Probability Puzzle: Monty Hall Problem

The Monty Hall Problem

The Monty Hall problem has been a probability puzzle for about 40 years. This problem is a great example of how probability thinking is against human nature. Human brain is the finest product of evolution; it helps us survive in natural environment during hunting and gathering era; but it has not evolved quickly enough to generate intuition for non-natural concepts such as probability.

In Monty Hall problem, a guest stands in front of three closed doors, behind which are two goats and a car. The guest picks a door (say door A), hoping for the car of course. Monty Hall, the host, examines the other doors and always opens one of them with a goat. Then, he will ask the guest: Do you stick with door A (original guess) or switch to the other unopened door? Does it matter?

The web contains plenty of materials explaining the details. YouTube has many videos explaining the problem. For example, this video explains it in an intuitive way and is easy to follow. Other videos explain it using total probability, conditional probability, and Bayes’ theorem. The Wikipedia page for the Monty Hall problem describes its history and various solutions.

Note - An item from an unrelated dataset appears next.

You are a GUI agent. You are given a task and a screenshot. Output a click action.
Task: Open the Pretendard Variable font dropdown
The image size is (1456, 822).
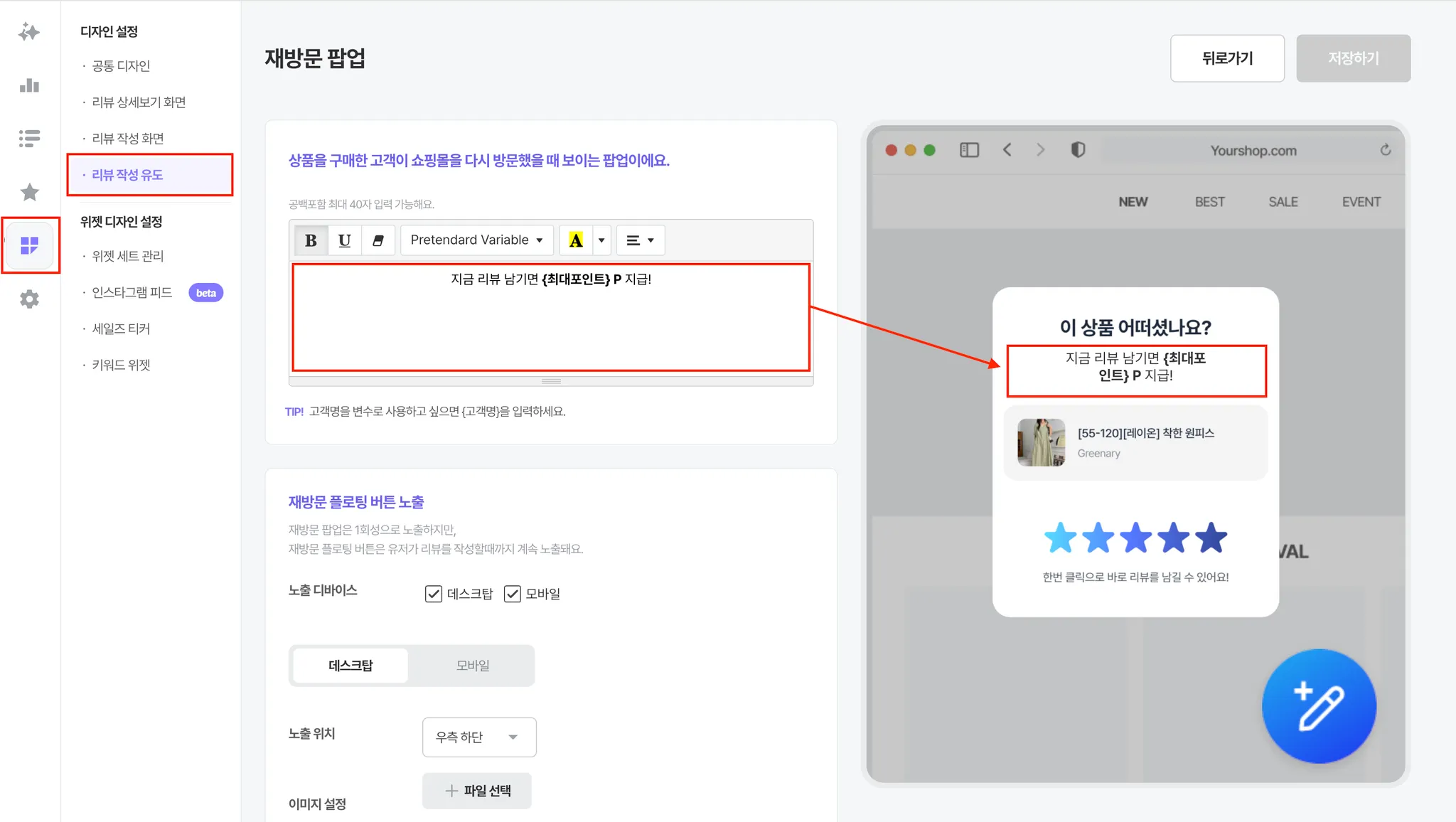(x=476, y=240)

This article intends to explain the Monty Hall problem using a variant of Bayes’ theorem. It involves a few equations. Once you understand the symbols and notations, you will have a deeper understanding of the problem and the Bayesian way of thinking.

Bayes’ Theorem

Typical Bayes’ theorem has the following form:

Pr(H|D) = ( Pr(H) × Pr(D|H) ) / ( Pr(H) × Pr(D|H) + Pr(-H) × Pr(D|-H) ) — (1)

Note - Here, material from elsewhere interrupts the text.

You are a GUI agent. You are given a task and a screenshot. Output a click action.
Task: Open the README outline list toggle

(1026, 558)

where Pr(H|D) represents the conditional probability of event H given event D. Typically, H represents a hypothesis, a fancy way of saying educated guess. -H represents the complementary event of H, meaning the hypothesis is false. D represents the data or evidence, typically an event or observation that is known and helps to judge hypothesis H. Pr(H|D) is the probability of H being true if D is observed; Pr(D|H) is the probability of D will be observed if H is true; Pr(D|-H) is the probability of D will be observed if H is false. Pr(H) and Pr(-H) are the probabilities of H is true or false regardless of the knowledge of observed data, typically referred as a priori probability. Putting these symbols together, Equation (1) tries to make a judgement of whether H is true given D is observed using the knowledge of a priori probabilities and the effects of hypothesis on the evidence D.

The complementary equation of judging whether H is false given D is observed is as follows:

Pr(-H|D) = ( Pr(-H) × Pr(D|-H) ) / ( Pr(H) × Pr(D|H) + Pr(-H) × Pr(D|-H) ) — (2)

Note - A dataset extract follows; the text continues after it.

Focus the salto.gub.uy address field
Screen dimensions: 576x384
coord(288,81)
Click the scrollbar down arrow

This equation can be obtained by simply replacing H by -H in Equation (1).

Note the right hands of Equations (1) and (2) have identical denominator, the total probability Pr(D). If the two equations are divided by each other, the following equation is obtained:

Pr(H|D) / Pr(-H|D) = Pr(D|H) / Pr(D|-H) × Pr(H) / Pr(-H) — (3)

The left hand side of Equation (3) represents the odds of whether H is true or false given evidence D. The right hand side contains two parts. Pr(D|H) / Pr(D|-H) is the ratio between the probability of evidence D being observed given the hypothesis is true or false. Pr(H) / Pr(-H) is the ratio of the prior probabilities.

Bayesian Solution

So how do all these crazy symbols help us understand the Monty Hall problem? In Monty Hall problem, when an initial door is chosen, say door A, a hypothesis H is made that the car is behind door A.

H: car is behind door A.

Then Monty Hall opens a door that does not have a car, say door B. This is evidence D.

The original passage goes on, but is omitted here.